“Third You Die,” completes Scott Sherman’s trilogy


Scott Sherman’s “First You Fall,” which won the 2009 Lambda Literary Award for Best Gay Mystery was followed by “Second You Sin.” “Third You Die” it is Sherman’s completion of his announced trilogy. It appeared in trade paperback in September 2012, published by Kensington Books.

Scott Sherman is a popular fiction writer with a wide following of readers. The Kindle edition of this book was at one time number 53 of the 100 most popular titles available at the Kindle store, which attests to the popularity of this author.

If you are not familiar with the Kevin Connor Mysteries, here is a short plot synopsis. Kevin Connor is gay, 5’3″ tall, weighs 125 pounds, is half Jewish, and has ADHD. He lives in New York City, where the book is set in the present time. His boyfriend is a New York City police detective with a son named Rafi. He was a call-boy who now works for his mother’s popular television show, “Sophie’s Voice.” He meets an adult film star who is a guest on the show. The guest swears he knows dangerous facts which would be big news. The man is later found to be missing. The search for this missing porn star, and where it takes our hero, is the story of “Third You Die.”

Even though it has 344 pages, the trade paperback edition is formatted in such a way to be an easy read. Also helping the reader is the fact that the book is divided into 45 chapters. This could facilitate reading this as a commuter – or during periods of free time throughout the day.

I found that I needed a few hours each day over a snowy weekend to finish the book.

It is written in a breezy style which is heavy on introspection by the protagonist. We read a simple conversation between Kevin and his flaming friend, Freddy, for example, which can take pages to complete because of the interior dialogue in Kevin’s mind about dozens of digressions before the talk ends. For some, this might cause the reader to scan over pages in order to keep the story going.

If one had to pick, I would say the author is too concerned with age, wrinkles, and how these things make men “ugly.” Descriptions of physical imperfections of ageing and the lack of attractiveness in the not- so- young appear frequently. It makes me wonder if the middle-aged men he disparages are members of his reading public, which certainly complicates the issue.

There are plenty of plot twists and turns to keep the reader interested. Will Tony and Kevin stay together?

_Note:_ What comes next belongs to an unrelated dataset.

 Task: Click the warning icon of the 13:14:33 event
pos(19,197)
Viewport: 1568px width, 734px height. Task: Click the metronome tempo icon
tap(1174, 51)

What scenes will Kevin’s mother cause? What about sexy Lucas, Andrew, Cody, the mysterious KLN? All these and more subplots keep the machinery whirring.

One of my favorite comments in the book is when the author has the protagonist describe the unnamed Michael Bloomberg as “[T]he city’s current mayor, a pretty popular Independent who’d risen to prominence in the business world before entering politics … ”

The solution to the mystery is a gory shocker, which may be a bit too much for the faint of heart. However, like any true Romance, there is the hero’s journey, as he deals with evil and triumphs in the end, with an extravagantly happy, gay ending [a touch of magic?] which may or may not ring true for the reader. For fans of Kevin Connor, and of Scott Sherman, they would be very pleased with the happy ending.